::: Given text :::

Travel writer Rick Steves and the American Civil Liberties Union of Washington are out to take on the issue of the criminalization of marijuana calling it the prohibition of our times.
Rick Steves is a travel writer who has admitted to using marijuana when he visits Europe. He claims he's not "pro-marijuana" but in favor of discussing the laws that give 830,000 Americans a year an arrest record. 90 percent of those who are arrested are for possession charges.
Washington State's ACLU has received funding from the national organization to create an informational program that will be broadcast on television and the Internet. It will delve into the disproportional arrest patterns that affect minorities and the severe punishments that can take place for possessing as little as 40 grams (that is about the same size as 2 packs of cigarettes or roughly 40 joints).
The program is being launched in Washington because of it is considered on the cutting edge of drug legislation. In 1998 medical marijuana use was approved and in 2003 Seattle voters approved the Initiative 75. That measure has allowed the police to focus on other issues than adult marijuana use by making it a low priority for law enforcement.
In the United States there are only 11 States that allow for the use of medical marijuana. Because of a U.S. Supreme Court ruling though that states that laws can not be enacted that supersede federal criminal laws getting medically needed marijuana can still prove to be risky.
Marijuana use should be treated primarily as a health issue, not a criminal one. In Europe I've seen how more thoughtful approaches to social issues can really work. Our government's war on drugs sounds very tough and results-driven, but all it really succeeds at is being enormously expensive, tearing families apart and treating nonconformists as criminals," Steves said. He said as a society we've made the same mistake as was made when lawmakers banned alcohol during Prohibition.
Percentage wise marijuana smokers are white. In the United States 74 percent of all users are white as opposed to 14 percent who are African-American. Yet when you compare the arrests because of the leafy drug blacks account for 30 percent. The ACLU stated in 2006 that it was 12 times more likely for a black person to be arrested for using marijuana than a white person.
Seattle City Attorney Tom Carr called the claim unfair and statistically insignificant.
"What they're doing is sensationalizing a number that has no statistical validity because the numbers are so small," he said.
The issue of marijuana laws is one for state legislators, he said. "We enforce whatever laws are on the books."

::: Data for analysis :::

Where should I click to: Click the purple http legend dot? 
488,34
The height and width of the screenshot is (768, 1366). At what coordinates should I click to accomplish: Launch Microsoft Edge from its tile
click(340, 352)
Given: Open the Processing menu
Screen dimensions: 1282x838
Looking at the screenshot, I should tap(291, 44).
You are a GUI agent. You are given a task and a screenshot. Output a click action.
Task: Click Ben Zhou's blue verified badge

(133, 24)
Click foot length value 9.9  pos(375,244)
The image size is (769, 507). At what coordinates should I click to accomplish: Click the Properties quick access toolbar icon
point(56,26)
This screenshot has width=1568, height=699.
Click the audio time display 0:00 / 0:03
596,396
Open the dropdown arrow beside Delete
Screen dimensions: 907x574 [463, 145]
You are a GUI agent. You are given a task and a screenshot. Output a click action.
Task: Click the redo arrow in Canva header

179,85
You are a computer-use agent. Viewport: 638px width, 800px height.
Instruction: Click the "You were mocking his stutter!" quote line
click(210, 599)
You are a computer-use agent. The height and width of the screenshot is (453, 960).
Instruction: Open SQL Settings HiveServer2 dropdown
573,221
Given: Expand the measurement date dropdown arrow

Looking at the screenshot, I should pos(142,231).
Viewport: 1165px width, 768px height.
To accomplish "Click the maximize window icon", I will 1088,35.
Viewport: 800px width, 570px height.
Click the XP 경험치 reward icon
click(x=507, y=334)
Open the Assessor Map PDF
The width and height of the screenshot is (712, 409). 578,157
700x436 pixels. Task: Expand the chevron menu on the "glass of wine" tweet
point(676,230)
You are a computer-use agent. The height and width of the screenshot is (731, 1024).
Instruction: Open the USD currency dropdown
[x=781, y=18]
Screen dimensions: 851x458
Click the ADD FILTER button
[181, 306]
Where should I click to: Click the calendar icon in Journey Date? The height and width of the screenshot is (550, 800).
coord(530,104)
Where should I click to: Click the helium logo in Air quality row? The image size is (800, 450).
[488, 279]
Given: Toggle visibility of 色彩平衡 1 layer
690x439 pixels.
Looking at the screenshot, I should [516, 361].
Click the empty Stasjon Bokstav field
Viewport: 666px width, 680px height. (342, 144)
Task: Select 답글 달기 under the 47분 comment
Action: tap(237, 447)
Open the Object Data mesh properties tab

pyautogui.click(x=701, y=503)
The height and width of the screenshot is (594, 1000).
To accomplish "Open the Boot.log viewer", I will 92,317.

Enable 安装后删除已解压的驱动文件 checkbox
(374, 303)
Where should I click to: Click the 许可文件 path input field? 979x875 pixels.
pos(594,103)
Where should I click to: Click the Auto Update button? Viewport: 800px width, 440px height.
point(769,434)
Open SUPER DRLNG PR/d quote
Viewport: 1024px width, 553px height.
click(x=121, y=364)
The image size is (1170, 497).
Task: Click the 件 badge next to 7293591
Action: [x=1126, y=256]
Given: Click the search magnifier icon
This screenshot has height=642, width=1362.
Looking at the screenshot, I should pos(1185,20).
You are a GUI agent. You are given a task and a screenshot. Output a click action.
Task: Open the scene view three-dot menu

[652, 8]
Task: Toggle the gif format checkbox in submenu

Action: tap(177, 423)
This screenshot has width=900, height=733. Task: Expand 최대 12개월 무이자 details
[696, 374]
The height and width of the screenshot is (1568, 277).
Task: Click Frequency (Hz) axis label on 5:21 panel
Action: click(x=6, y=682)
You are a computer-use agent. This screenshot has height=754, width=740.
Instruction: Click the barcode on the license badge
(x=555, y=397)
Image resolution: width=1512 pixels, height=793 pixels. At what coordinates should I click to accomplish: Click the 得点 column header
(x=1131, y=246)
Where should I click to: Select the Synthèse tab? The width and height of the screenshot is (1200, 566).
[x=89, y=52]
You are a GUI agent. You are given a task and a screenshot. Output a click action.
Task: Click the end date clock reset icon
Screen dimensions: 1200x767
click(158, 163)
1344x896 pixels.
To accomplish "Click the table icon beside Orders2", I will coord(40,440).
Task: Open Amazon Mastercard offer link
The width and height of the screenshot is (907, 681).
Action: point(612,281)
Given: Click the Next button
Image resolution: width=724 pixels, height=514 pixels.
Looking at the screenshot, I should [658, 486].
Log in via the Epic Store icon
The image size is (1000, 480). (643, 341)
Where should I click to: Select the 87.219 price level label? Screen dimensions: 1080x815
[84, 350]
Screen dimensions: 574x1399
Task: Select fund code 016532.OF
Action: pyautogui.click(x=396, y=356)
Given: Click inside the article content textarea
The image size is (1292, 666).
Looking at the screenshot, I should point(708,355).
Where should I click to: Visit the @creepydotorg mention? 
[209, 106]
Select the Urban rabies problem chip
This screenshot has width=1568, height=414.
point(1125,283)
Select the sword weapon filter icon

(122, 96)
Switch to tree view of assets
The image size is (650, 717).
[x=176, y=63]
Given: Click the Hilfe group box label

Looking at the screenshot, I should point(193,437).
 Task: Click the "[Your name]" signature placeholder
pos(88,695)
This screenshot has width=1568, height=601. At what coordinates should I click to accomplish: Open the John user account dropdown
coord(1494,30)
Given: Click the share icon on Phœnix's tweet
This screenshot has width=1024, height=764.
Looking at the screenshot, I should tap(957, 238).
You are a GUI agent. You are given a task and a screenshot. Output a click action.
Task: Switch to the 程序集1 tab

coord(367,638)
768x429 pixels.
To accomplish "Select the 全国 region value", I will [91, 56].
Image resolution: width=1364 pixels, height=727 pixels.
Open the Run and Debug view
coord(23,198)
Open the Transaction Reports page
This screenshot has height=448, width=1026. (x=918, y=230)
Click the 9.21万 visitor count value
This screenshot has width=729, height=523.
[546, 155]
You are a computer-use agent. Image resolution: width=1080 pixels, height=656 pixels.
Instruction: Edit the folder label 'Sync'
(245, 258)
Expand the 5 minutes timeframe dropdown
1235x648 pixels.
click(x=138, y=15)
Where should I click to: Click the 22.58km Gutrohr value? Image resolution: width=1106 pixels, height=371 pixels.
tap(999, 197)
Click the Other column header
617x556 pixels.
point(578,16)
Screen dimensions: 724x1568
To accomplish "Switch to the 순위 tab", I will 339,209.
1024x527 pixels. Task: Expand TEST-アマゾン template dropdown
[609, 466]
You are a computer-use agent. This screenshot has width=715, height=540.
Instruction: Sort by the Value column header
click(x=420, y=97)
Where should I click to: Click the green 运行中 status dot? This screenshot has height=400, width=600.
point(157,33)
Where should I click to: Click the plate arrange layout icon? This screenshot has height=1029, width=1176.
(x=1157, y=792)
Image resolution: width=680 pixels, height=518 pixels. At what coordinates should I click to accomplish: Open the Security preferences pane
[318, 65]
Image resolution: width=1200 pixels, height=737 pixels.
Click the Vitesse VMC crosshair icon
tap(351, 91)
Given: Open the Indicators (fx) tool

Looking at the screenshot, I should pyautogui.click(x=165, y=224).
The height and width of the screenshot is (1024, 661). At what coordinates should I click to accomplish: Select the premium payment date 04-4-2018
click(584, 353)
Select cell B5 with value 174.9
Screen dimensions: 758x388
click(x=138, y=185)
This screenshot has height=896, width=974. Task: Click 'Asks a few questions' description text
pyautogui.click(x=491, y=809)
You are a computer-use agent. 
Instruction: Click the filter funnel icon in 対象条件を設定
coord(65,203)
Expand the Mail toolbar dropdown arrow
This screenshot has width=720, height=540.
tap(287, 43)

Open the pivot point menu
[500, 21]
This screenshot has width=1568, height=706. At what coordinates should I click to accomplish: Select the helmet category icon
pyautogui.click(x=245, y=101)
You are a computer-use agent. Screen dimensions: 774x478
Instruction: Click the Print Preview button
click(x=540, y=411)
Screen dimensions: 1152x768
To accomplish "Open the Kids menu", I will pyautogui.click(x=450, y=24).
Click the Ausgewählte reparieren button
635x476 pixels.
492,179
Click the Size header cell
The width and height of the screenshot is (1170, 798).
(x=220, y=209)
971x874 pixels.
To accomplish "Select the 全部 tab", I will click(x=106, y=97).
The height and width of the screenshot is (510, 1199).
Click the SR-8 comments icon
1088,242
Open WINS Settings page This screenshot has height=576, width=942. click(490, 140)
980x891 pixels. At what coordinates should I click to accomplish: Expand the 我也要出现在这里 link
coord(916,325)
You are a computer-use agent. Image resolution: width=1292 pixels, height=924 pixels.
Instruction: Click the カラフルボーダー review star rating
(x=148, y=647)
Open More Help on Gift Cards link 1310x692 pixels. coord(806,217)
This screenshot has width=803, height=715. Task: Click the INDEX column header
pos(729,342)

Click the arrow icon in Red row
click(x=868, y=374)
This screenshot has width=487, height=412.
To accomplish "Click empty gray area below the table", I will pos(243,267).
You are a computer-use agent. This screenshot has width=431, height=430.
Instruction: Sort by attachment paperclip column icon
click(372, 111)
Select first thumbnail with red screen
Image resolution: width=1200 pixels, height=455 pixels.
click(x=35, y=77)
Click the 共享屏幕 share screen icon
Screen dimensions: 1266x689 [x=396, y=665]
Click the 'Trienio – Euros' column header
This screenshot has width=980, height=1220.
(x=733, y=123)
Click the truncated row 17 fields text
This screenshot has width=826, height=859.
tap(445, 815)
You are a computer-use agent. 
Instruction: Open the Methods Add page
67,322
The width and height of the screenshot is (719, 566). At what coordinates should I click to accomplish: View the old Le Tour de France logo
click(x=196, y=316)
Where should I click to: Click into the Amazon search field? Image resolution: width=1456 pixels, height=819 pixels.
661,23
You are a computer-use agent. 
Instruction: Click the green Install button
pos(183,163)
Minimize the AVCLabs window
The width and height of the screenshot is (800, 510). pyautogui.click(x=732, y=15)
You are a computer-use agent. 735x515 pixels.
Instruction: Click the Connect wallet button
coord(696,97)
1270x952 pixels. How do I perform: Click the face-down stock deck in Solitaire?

:::

**What to work on:**
**a.** Translate this sentence from the article on marijuana laws into Spanish: "Seattle City Attorney Tom Carr called the claim unfair and statistically insignificant."
**b.** Please copy the article on marijuana laws word for word, from "Washington State's ACLU" up to and including "for law enforcement.".

**Exercise solutions:**
**a.** El fiscal municipal de Seattle, Tom Carr, calificó la afirmación de injusta y estadísticamente insignificante.

**b.**
Washington State's ACLU has received funding from the national organization to create an informational program that will be broadcast on television and the Internet. It will delve into the disproportional arrest patterns that affect minorities and the severe punishments that can take place for possessing as little as 40 grams (that is about the same size as 2 packs of cigarettes or roughly 40 joints).
The program is being launched in Washington because of it is considered on the cutting edge of drug legislation. In 1998 medical marijuana use was approved and in 2003 Seattle voters approved the Initiative 75. That measure has allowed the police to focus on other issues than adult marijuana use by making it a low priority for law enforcement.